**Opdracht**
Geef het deel van de forumdraad over de rugblessure woord voor woord weer, tussen "Gisteren tijdens een" en "niet te houden.", beide inbegrepen.

**Tekst**
# # #
# Spieren & Gewrichten > Algemeen >  Rugblessure

## krijndijk1

Hallo allemaal,

Gisteren tijdens een voetbalwedstrijd heb ik een knietje in mijn rug gekregen. Ik voelde iets kraken en kon echt niet verder spelen. Lopen ging moeilijk en tijdens het douchen kon ik amper rechtop staan. Als ik rechtop ging staan kreeg ik een stekend of brandend gevoel in mijn rug en moest ik direct van houding veranderen, want de pijn was niet te verdragen. 
Diezelfde middag heeft de clubmasseur mij geholpen. Hij verwacht dat er iets is ontwricht of gekneusd. 
Vandaag heb ik bij sommige bewegingen nog steeds dat stekende en brandende gevoel. Ik moet dan direct van houding veranderen, want de pijn is dan niet te houden.

Heeft iemand dit wel eens meegemaakt of enig idee wat dit zou kunnen zijn. Hopelijk is er niets kapot of iets dergelijks.

Mvg

----------


## katje45

Hallo,

Heb er zelf niet mee te maken gehad, maar zou het als ik jou was toch even door een arts laten bekijken.
Sterkte!

----------
# # #
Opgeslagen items

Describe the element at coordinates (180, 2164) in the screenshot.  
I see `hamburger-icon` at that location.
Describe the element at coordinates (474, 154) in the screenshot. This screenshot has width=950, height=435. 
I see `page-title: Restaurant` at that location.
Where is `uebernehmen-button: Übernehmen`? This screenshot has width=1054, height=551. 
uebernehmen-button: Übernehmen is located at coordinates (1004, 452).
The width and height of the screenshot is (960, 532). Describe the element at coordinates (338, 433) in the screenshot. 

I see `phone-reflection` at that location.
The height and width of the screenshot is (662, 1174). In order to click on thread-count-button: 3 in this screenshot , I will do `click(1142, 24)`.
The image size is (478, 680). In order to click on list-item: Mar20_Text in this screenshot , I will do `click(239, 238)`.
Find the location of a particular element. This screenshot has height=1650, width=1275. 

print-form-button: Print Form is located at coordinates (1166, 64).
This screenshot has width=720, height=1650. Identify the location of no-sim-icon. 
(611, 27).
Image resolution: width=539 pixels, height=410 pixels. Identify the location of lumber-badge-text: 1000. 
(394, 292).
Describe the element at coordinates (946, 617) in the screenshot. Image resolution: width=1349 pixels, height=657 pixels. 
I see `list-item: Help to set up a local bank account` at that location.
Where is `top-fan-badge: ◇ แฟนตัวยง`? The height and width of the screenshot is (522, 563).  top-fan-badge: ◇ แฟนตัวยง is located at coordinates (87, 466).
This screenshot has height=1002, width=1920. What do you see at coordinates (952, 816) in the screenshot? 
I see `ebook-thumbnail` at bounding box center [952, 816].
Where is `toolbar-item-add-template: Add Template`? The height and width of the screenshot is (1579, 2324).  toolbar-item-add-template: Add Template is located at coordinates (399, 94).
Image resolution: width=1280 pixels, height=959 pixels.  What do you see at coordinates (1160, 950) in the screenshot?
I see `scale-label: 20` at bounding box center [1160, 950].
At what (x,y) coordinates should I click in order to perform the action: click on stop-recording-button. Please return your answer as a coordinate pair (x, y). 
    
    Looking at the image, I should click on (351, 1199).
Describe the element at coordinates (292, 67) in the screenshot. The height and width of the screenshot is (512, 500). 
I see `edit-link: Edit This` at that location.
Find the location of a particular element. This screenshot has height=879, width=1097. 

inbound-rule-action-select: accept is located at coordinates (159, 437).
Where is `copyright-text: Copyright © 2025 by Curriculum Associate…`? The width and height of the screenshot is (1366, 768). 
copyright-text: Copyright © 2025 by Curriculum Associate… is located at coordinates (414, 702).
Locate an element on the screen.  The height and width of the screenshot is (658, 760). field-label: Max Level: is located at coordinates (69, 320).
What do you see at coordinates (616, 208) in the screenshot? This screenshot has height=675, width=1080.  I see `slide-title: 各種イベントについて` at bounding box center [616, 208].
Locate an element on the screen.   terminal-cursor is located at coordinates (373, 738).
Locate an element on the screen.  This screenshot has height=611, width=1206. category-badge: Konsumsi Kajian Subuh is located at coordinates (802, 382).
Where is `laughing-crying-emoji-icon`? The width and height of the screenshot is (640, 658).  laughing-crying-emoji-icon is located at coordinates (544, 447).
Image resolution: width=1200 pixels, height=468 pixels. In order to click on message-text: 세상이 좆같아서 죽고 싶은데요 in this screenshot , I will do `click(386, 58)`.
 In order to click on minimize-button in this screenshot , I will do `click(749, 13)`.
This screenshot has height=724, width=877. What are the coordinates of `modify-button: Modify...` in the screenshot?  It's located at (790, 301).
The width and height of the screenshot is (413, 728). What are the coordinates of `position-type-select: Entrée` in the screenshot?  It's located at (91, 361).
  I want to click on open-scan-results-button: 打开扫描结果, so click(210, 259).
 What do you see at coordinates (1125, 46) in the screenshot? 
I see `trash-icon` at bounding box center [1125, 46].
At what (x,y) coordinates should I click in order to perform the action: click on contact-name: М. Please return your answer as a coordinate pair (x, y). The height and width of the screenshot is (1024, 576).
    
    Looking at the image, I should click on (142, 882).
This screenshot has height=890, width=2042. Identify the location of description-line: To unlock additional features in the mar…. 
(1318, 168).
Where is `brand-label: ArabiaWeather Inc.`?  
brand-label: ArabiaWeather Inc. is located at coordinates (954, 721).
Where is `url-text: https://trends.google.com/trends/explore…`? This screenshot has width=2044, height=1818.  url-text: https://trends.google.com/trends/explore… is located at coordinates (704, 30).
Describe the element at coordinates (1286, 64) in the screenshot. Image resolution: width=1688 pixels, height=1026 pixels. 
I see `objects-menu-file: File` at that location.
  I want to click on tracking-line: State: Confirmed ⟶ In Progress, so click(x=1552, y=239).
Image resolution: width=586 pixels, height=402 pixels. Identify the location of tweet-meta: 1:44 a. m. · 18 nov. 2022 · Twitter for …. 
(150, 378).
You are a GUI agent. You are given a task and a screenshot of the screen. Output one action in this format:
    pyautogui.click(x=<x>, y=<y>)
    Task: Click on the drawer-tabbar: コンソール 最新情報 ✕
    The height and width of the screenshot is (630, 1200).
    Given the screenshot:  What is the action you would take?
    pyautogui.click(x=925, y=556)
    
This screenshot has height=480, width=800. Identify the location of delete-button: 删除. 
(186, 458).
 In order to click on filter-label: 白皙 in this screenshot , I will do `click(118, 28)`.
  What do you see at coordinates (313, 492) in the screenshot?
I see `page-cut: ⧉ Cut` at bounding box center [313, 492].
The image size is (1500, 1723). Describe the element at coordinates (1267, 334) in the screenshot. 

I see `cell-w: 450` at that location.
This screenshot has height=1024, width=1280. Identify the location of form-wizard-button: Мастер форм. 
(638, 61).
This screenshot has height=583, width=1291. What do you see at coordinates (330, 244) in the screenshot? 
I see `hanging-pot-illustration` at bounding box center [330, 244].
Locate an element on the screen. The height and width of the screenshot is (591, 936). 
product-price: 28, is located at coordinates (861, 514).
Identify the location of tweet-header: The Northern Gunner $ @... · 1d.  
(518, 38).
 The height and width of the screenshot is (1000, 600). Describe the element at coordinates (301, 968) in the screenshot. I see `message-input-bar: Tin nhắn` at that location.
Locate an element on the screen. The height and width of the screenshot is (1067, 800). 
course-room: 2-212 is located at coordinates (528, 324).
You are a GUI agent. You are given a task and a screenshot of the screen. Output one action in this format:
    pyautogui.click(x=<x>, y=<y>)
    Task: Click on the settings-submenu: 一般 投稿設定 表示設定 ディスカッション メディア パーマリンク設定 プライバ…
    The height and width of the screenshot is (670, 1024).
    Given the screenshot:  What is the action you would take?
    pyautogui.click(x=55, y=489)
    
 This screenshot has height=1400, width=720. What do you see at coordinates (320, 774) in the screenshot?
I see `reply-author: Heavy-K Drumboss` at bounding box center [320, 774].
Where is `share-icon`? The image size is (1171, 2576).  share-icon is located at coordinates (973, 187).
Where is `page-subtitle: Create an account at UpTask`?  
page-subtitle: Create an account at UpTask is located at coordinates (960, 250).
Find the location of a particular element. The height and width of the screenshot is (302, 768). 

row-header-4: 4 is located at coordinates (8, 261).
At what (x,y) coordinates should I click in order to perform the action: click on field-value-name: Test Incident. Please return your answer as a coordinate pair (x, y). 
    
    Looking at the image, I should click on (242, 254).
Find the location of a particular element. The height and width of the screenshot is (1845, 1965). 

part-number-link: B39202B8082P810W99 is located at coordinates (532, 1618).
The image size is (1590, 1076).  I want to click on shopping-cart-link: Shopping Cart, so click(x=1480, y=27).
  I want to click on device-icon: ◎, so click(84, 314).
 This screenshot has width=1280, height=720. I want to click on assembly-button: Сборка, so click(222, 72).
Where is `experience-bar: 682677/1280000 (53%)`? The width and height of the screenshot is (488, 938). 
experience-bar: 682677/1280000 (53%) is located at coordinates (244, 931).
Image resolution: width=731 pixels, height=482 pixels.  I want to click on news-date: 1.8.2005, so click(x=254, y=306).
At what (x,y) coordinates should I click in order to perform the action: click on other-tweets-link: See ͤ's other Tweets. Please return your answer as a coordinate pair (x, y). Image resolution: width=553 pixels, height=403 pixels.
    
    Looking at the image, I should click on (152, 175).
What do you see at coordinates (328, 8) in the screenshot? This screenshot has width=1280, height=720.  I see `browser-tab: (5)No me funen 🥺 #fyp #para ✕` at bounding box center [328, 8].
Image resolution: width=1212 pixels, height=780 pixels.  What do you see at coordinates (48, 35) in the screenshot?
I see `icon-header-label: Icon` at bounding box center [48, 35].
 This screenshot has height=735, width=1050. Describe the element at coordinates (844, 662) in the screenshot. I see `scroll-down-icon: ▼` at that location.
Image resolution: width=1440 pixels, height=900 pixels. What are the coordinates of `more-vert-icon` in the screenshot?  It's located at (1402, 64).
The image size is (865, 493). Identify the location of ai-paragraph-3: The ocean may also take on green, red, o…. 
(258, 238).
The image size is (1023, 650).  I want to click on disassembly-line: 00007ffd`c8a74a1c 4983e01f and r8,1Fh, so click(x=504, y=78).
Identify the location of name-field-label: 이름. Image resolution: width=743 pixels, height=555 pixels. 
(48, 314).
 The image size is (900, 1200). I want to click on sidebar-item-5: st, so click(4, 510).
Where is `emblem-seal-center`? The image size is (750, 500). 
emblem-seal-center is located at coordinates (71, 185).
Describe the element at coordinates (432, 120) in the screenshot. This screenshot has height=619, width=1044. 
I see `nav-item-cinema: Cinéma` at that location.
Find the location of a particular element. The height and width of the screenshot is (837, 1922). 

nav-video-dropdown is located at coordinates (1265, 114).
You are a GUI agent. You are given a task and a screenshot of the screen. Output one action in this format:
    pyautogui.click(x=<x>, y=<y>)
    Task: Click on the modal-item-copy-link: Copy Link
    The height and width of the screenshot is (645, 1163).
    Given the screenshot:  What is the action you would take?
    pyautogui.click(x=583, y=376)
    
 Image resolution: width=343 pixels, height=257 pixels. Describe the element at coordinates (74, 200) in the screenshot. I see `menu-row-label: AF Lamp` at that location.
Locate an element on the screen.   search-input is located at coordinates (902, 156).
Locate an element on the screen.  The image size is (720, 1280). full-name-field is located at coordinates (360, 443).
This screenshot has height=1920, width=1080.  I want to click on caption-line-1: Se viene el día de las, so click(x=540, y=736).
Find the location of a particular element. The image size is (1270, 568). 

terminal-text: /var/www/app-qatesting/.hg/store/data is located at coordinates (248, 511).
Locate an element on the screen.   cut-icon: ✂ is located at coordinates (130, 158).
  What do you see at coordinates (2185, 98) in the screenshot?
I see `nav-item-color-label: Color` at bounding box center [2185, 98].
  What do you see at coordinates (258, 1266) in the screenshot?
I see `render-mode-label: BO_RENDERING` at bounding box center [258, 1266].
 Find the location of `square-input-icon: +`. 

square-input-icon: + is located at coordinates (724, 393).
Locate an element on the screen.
# # #
**Antwoord hieronder**
Gisteren tijdens een voetbalwedstrijd heb ik een knietje in mijn rug gekregen. Ik voelde iets kraken en kon echt niet verder spelen. Lopen ging moeilijk en tijdens het douchen kon ik amper rechtop staan. Als ik rechtop ging staan kreeg ik een stekend of brandend gevoel in mijn rug en moest ik direct van houding veranderen, want de pijn was niet te verdragen. 
Diezelfde middag heeft de clubmasseur mij geholpen. Hij verwacht dat er iets is ontwricht of gekneusd. 
Vandaag heb ik bij sommige bewegingen nog steeds dat stekende en brandende gevoel. Ik moet dan direct van houding veranderen, want de pijn is dan niet te houden.